**JOB:**
Reproduce every line of the records below word for word, omitting the pictures.

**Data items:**
::::

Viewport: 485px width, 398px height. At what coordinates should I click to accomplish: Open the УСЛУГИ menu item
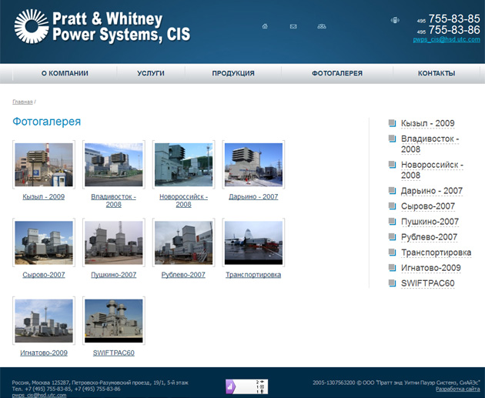(x=151, y=74)
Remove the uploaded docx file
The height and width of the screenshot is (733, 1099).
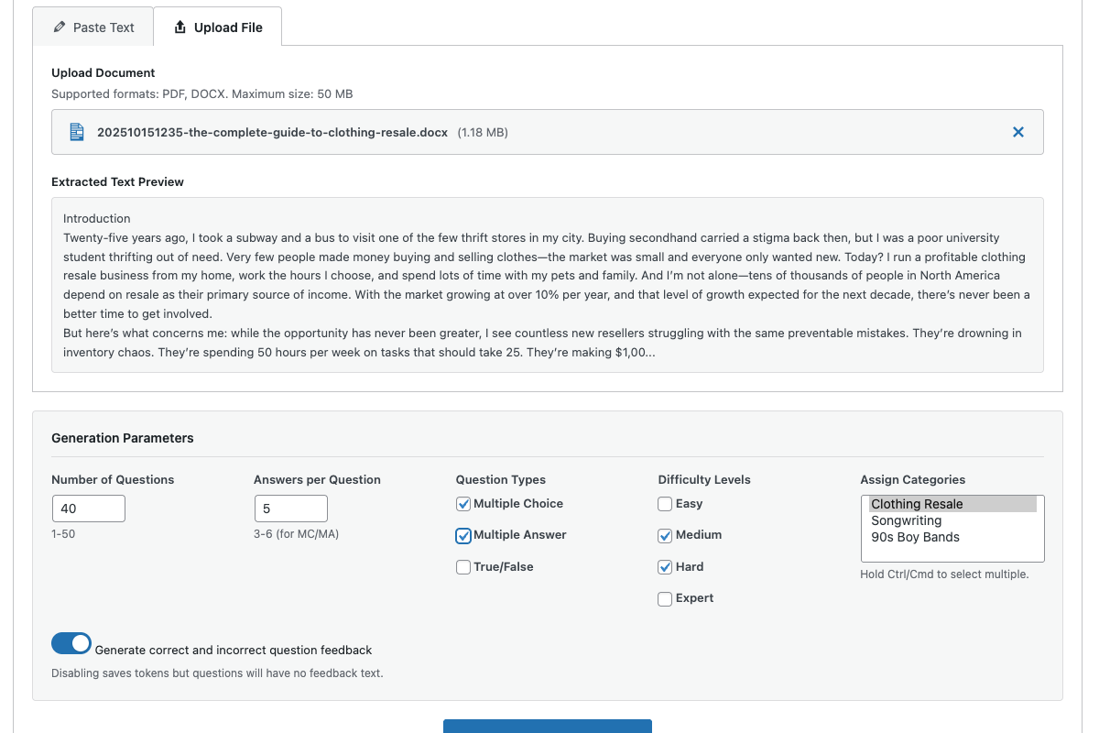1017,132
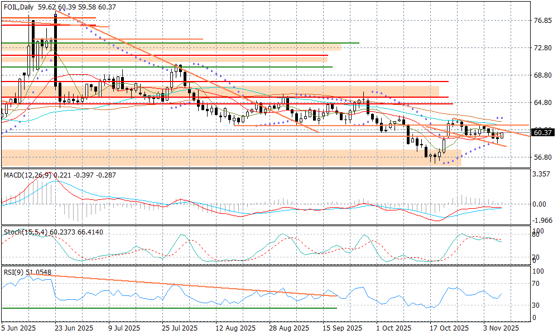
Task: Click the 56.80 price axis label
Action: click(542, 157)
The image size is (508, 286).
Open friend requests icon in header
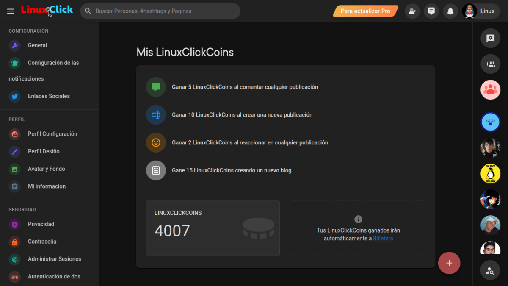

::::

**ANSWER TO THIS TASK:**
Viewport: 485px width, 398px height. At what coordinates should I click to accomplish: Open the УСЛУГИ menu item
(x=151, y=74)
Remove the uploaded docx file
The height and width of the screenshot is (733, 1099).
1017,132
Task: Click the 56.80 price axis label
Action: click(542, 157)
The image size is (508, 286).
Open friend requests icon in header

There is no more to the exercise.